Duggan’s decision upheld a system that awards 80 points for a perfect GPA of 4.0, and 12 points for high scores on standardized tests. If a student gains 100 points or more out of a possible 150, he’s admitted. Lower GPAs and test scores get fewer points. Meanwhile, black, Hispanic, and American Indian applicants are automatically awarded 20 points. So a minority student with a 3.0 GPA would get 60 points on the GPA scale, but he would also receive an additional 20 points for being a member of a favored minority, thereby giving him the same total score (80) as a white or Asian (an unfavored minority) student with a perfect grade point average. Because the system also awards points to Michigan residents (10) and alumni children (4), it gives the illusion of considering race as one among several factors. But skin color is still conferring an unfair advantage. (As I have written previously, residency and legacy status are also unfair advantages. They, too, have no place in a meritocracy.)
The new Michigan admissions system is indefensible, yet Duggan upheld it by using a magic word: diversity. “A racially and ethnically diverse student body,” he wrote, “produces significant educational benefits such that diversity, in the context of higher education, constitutes a compelling government interest.” That last phrase is especially frightening, since it’s being used to violate the Fourteenth Amendment’s equal protection clause. Compelling government interest can be used to justify a multitude of unconstitutional sins.
Interestingly, Duggan was so sure of the state’s compelling interest that he had no qualms about expressing himself in blatantly unconstitutional terms. “Although fixed racial quotas and racial balancing are not necessary to achieving this goal, the consideration of an applicant’s race during the admissions process necessarily is.” This is pure sophistry. The consideration of an applicant’s race is racial balancing. Duggan admitted as much when he wrote that affirmative action could continue until the “day when universities are able to achieve the desired diversity without resort to racial preferences.” Translation: We’re going to break the law, because the goals we wish to achieve are so noble, so beyond reproach, that their achievement is justified—to quote that famously brutish phrase—”by any means necessary.”

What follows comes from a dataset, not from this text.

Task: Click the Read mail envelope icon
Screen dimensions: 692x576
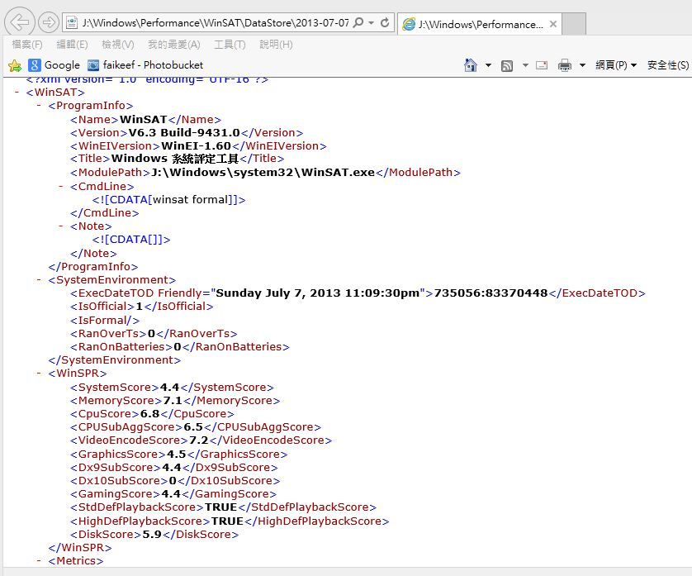Action: [x=542, y=65]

The ruling, which directly contradicts a 1996 5th U.S. Circuit Court of Appeals decision against affirmative action at the University of Texas at Austin, may take this hotly contested issue to the U.S. Supreme Court. If, as expected, several justices retire in the next few years, Bush has indicated he would appoint so-called “strict constructionists” to the court, which might very well spell doom for Duggan’s rubberized justice. One thing should be clear. Diversity is a laudable goal. No one disputes the importance of admitting students from all racial, geographic, and socioeconomic backgrounds to universities. But fairness mandates that such considerations be taken into account caeteris paribus—all other things being equal. Thus, Michigan’s system would be best if it separated qualifications (grades, essays, and test scores) from qualities (race, geography, class), considering the latter only after the necessary conditions of the former had been met. But such a system is unlikely to prevail in our age of ingrained judicial activism.
Duggan’s ruling is just another instance of a judge overstepping his bounds by making, rather than interpreting, law. If you care about democracy at all, that should scare you.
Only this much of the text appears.